Dataset extract
········
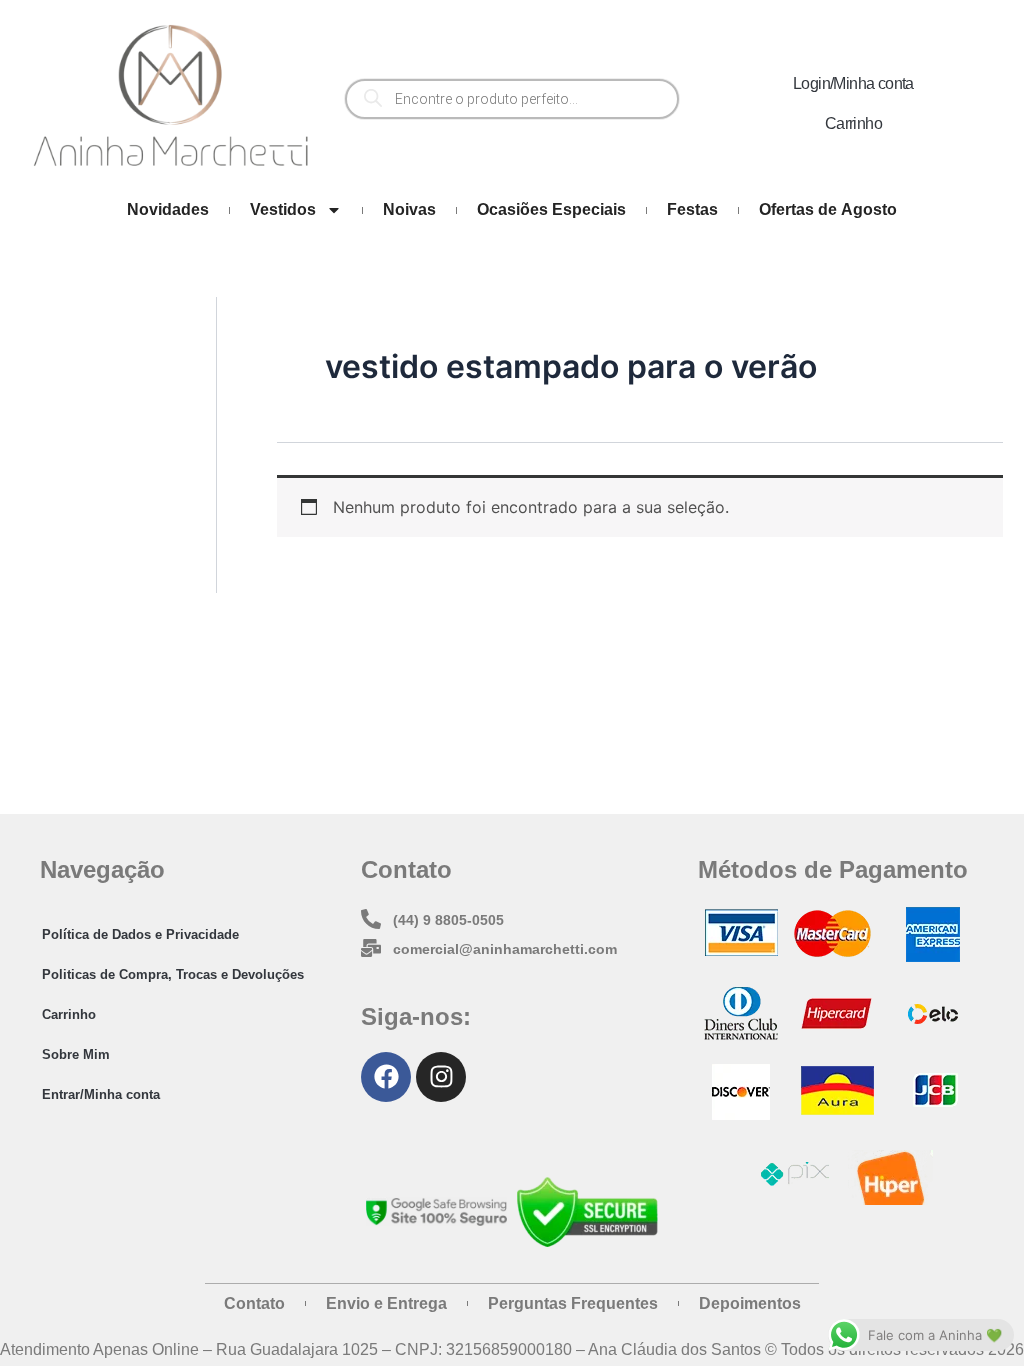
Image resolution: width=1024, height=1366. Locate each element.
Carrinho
········
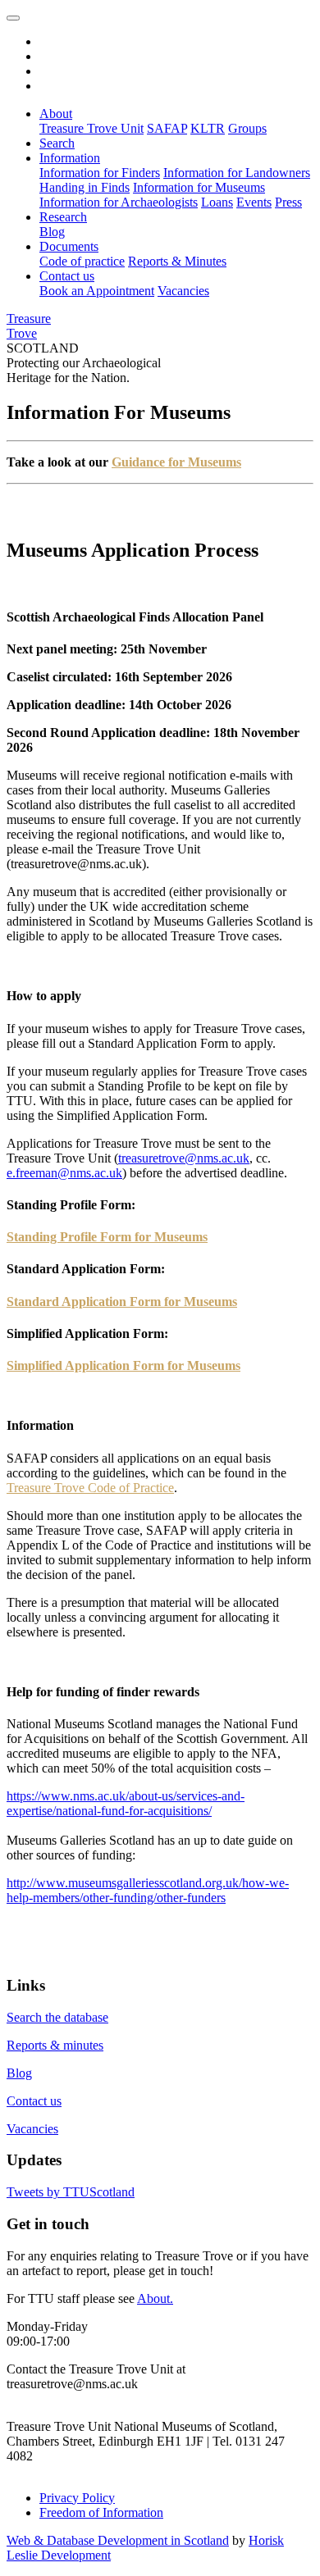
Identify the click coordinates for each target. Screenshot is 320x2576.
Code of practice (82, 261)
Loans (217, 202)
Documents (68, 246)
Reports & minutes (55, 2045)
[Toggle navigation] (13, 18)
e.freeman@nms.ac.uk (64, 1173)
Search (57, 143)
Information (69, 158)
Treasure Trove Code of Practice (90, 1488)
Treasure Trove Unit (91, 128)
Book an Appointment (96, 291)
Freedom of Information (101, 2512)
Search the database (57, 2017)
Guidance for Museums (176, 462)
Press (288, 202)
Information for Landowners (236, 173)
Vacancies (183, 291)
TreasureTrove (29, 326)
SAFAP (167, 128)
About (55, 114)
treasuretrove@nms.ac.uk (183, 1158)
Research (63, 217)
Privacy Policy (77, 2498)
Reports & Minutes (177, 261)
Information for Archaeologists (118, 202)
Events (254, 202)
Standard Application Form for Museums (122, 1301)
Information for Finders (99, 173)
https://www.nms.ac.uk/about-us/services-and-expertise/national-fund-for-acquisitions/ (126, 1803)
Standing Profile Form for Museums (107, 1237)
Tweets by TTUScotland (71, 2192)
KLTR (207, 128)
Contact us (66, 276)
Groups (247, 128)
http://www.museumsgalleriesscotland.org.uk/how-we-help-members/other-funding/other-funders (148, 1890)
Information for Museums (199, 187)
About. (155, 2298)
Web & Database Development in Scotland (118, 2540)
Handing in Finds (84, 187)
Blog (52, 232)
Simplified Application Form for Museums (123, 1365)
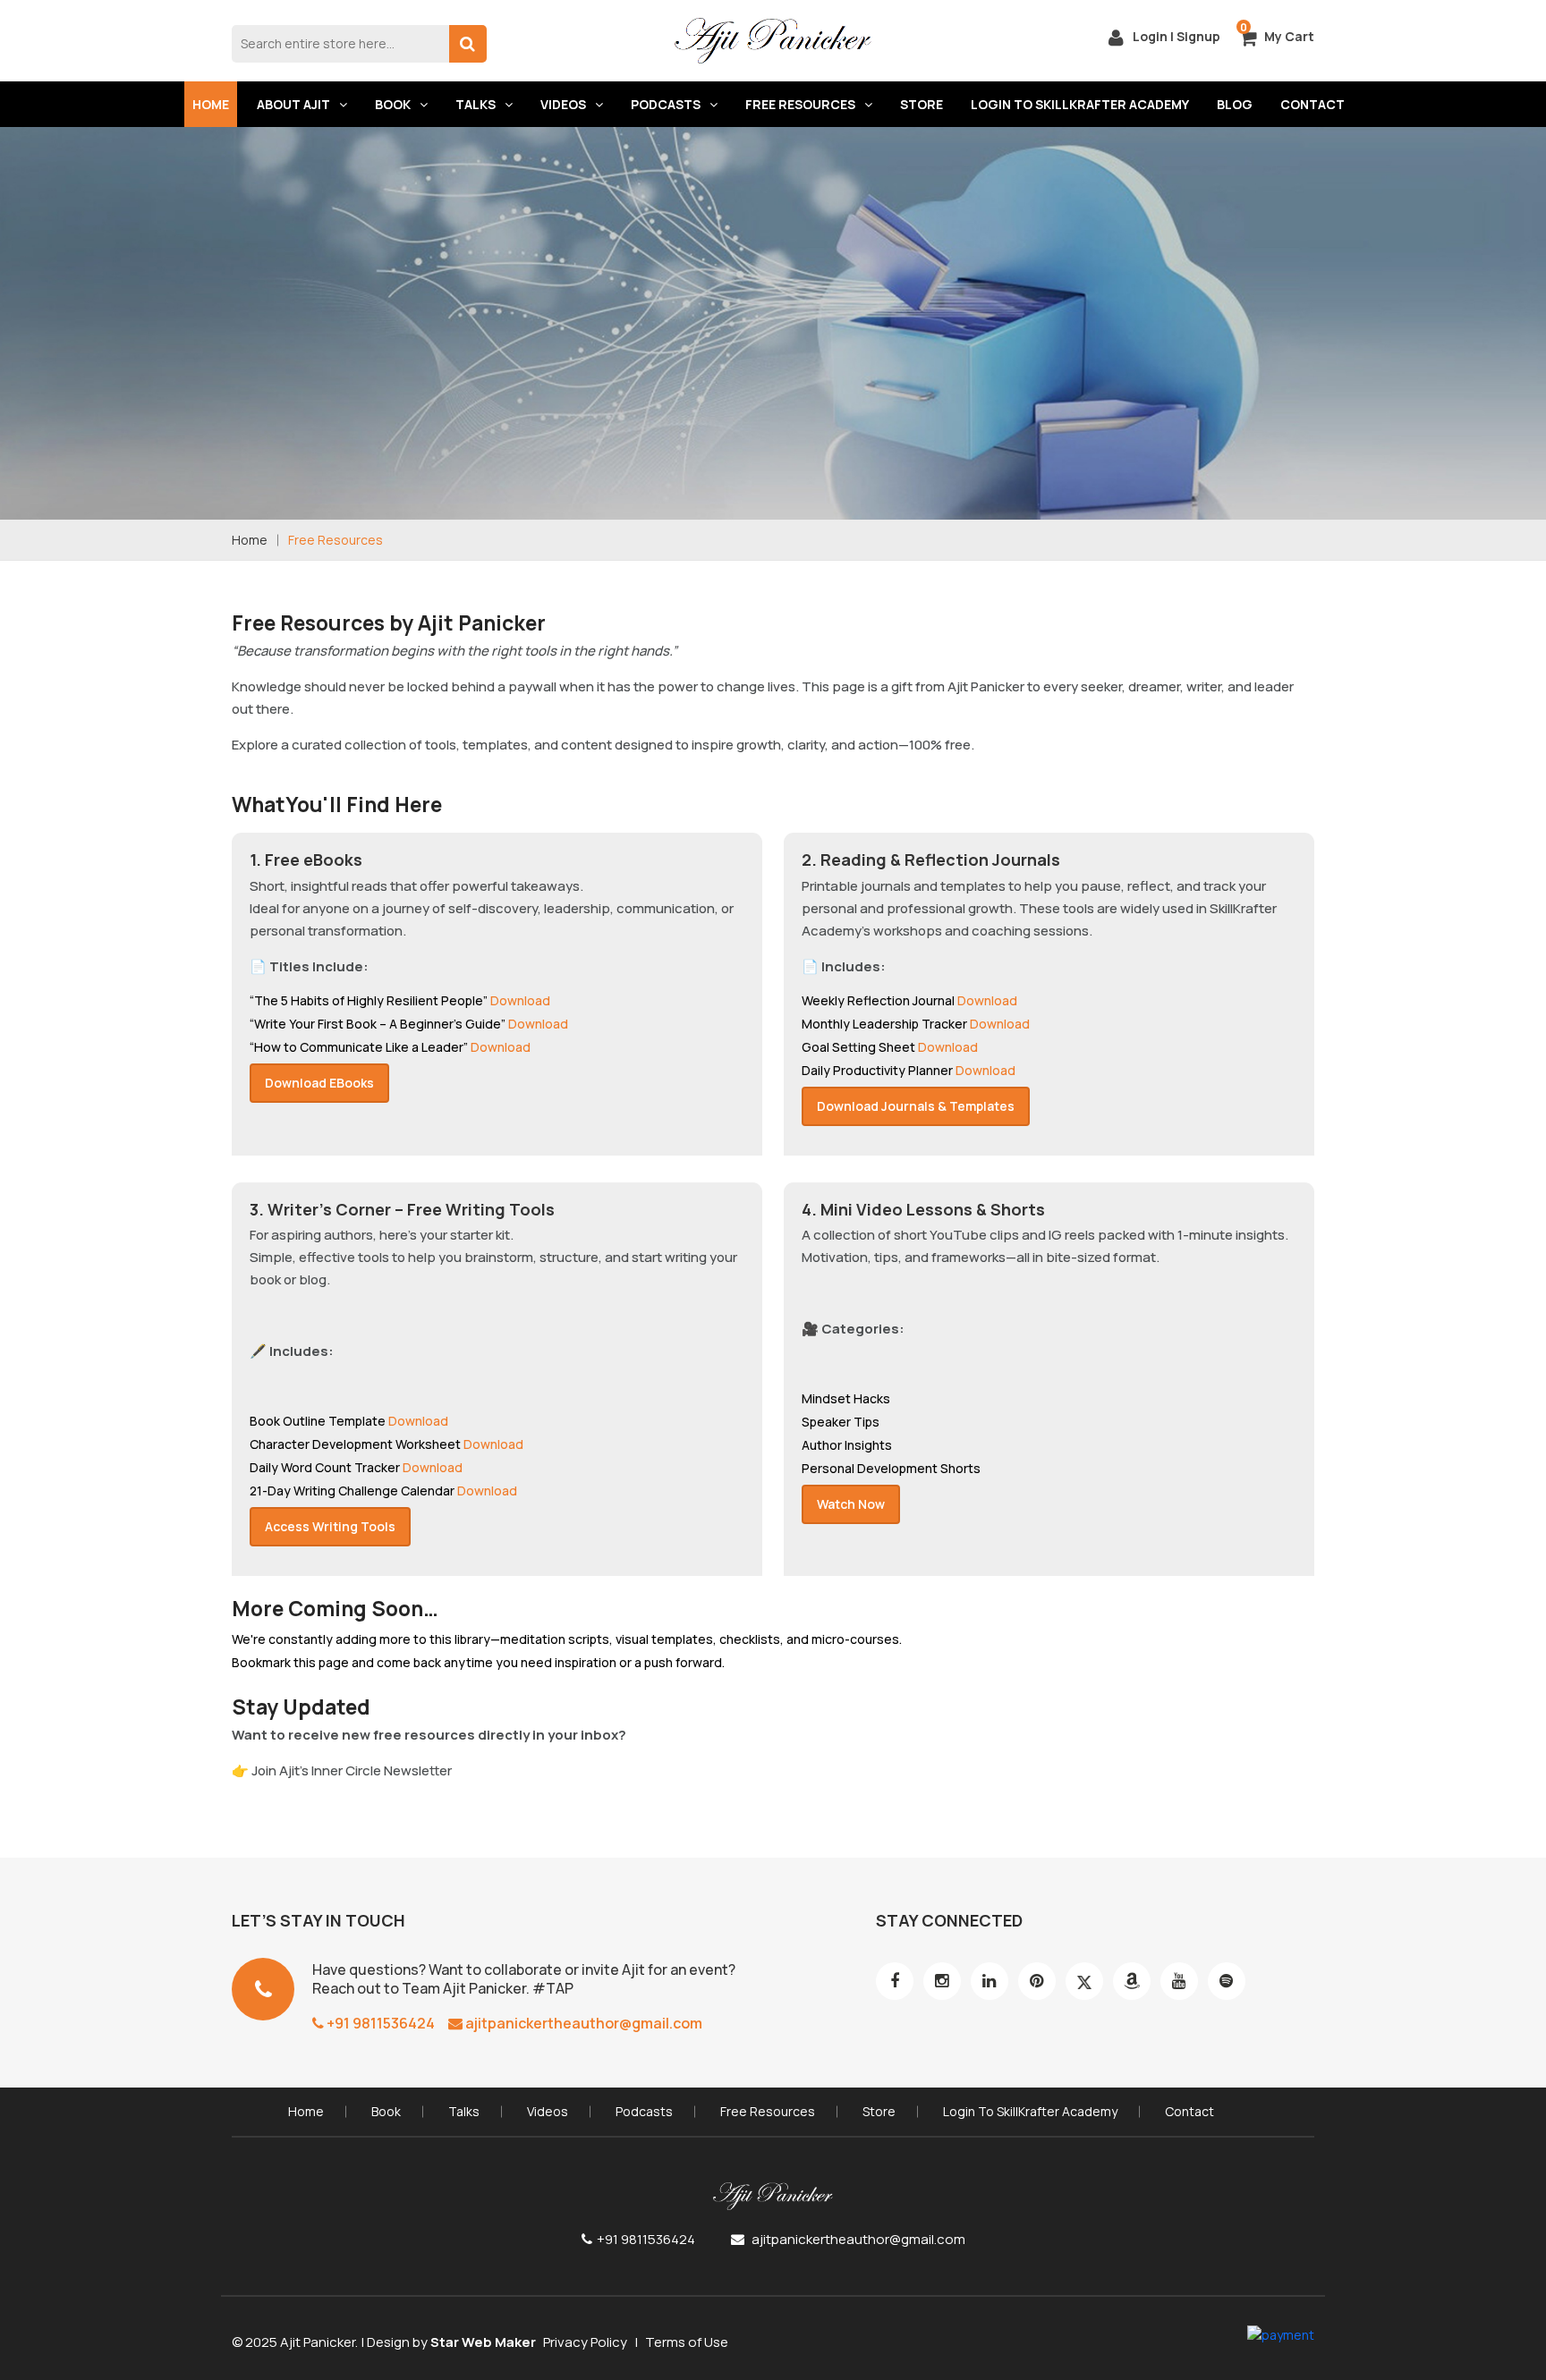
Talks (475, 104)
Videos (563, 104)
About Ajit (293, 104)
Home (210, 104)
········
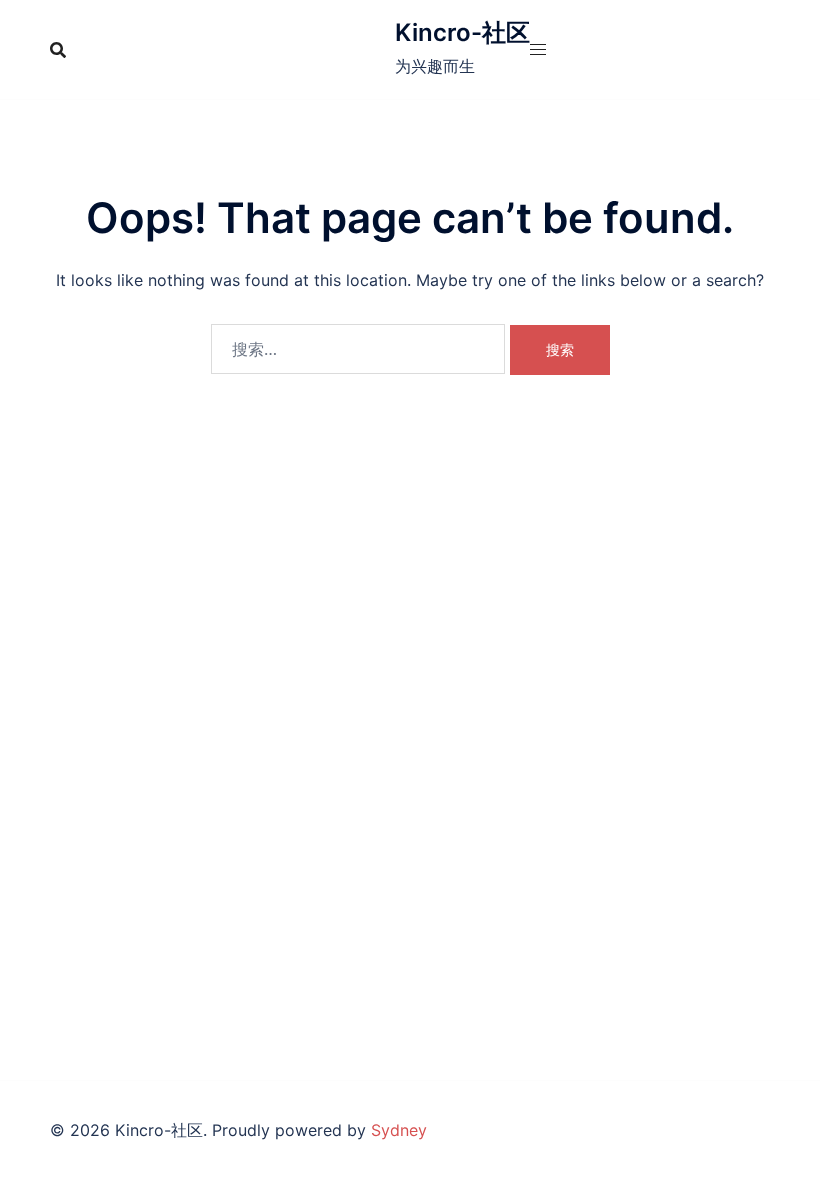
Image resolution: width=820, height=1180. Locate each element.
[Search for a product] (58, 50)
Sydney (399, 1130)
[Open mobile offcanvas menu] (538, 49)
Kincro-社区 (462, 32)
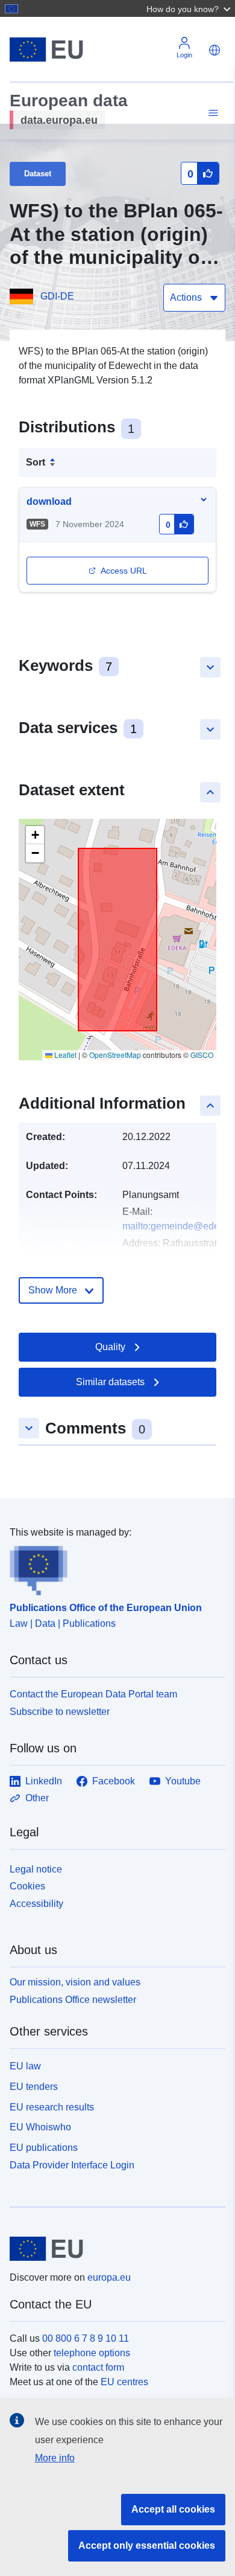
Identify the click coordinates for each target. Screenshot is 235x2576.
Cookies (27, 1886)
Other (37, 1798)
········
What the task requires
Go back to the listing above. Copy word for word the lines from the one with "Information (69, 158)" through the one with "About (55, 114)", and nothing more.

Solved problem
Information (69, 158)
Treasure Trove Code of Practice (90, 1488)
Treasure Trove Unit (91, 128)
Book an Appointment (96, 291)
Freedom of Information (101, 2512)
Search the database (57, 2017)
Guidance for Museums (176, 462)
Press (288, 202)
Information for Landowners (236, 173)
Vacancies (183, 291)
TreasureTrove (29, 326)
SAFAP (167, 128)
About (55, 114)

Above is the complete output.